In the twilight of his life, a former leftist activist who was arrested in 1963 on suspicion of plotting violent acts and detained without trial for 17 years says he bears no ill will toward Singapore.
"I don't have this sense of vengeance or feel bitter about what happened to me. Singapore is my country, I love it," said Said Zahari, an ailing 78-year-old who lives in Malaysia. "I only wish that it will become a more open society."
Said also wants young Singaporeans to get another perspective on the often tumultuous events that shaped the road to independence in 1965 and Singapore's first decades of nationhood under the ruling People's Action Party.
PHOTO: AP
The party, gearing up for parliamentary elections soon, still dominates. Former prime minister Lee Kuan Yew (李光耀), the man who led the party at the time of Said's arrest, remains a powerful force in politics. He transformed Singapore into a regional center for finance and manufacturing while maintaining a tight grip on society and politics.
Said has written a memoir about life as a political prisoner. A Malaysian publisher will launch the English-language version of the book in Malaysia next month.
Said wants his book to be distributed in Singapore, and a previous political memoir by him is available in at least one Singaporean bookstore and the national library.
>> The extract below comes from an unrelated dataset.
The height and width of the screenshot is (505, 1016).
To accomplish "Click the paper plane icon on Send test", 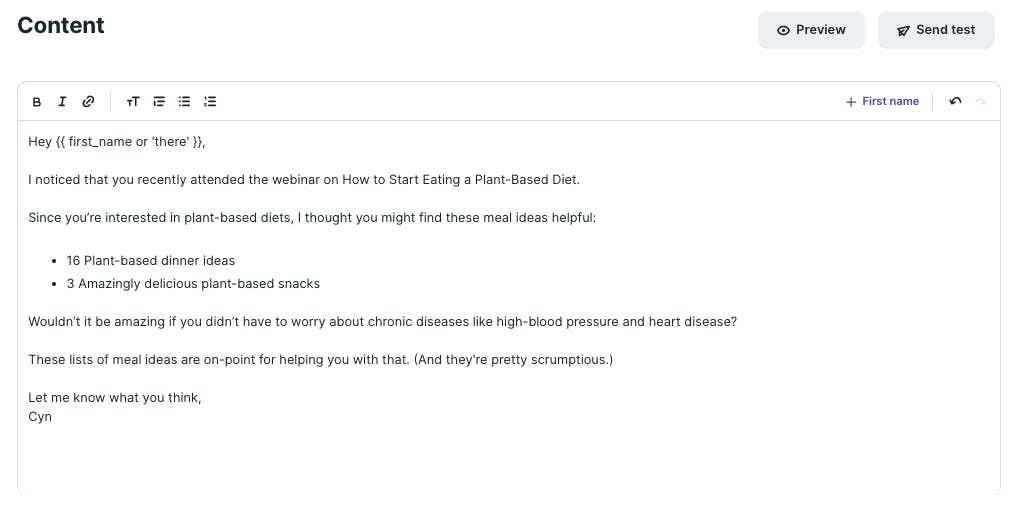I will [x=903, y=30].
In a statement, A.R. Madeei, assistant director of publications at the state Media Development Authority, said Said's book, like all imported publications, would be "subject to the laws of the land."
Such laws include prohibitions on publications deemed objectionable on moral, racial or religious grounds or detrimental to Singapore's national interests.
"The book deals mostly with our lives in prison, those political detainees arrested together with me, and others following that," Said said in a telephone interview from Malaysia.
He said some detainees were beaten and deprived of sleep for days, and that he and other inmates held a three-month hunger strike.
"I wanted the younger generation of Singapore to know the other side of history," he said.
Singapore's longest-serving political prisoner, Chia Thye Poh, was jailed without trial for 23 years from 1966 for alleged communist activities. International rights groups often protested the detention.
Britain gave self-government to Singapore in 1959. In the early 1960s, authorities arrested left-wing politicians, trade unionists and Chinese students involved in strikes and rallies, accusing them of being violent subversives planning a communist state.
Said was detained on Feb. 2, 1963, hours after he was appointed president of a left-wing party.
Singapore, which was planning a merger with what later became Malaysia, said the swoop was aimed at individuals threatening to use violence to sabotage the proposed amalgamation. The detainees were jailed under a colonial-era law allowing detention without trial.
Said, who denied the accusations, was held for years, sometimes in solitary confinement, after the merger failed in 1965 and Singapore became independent.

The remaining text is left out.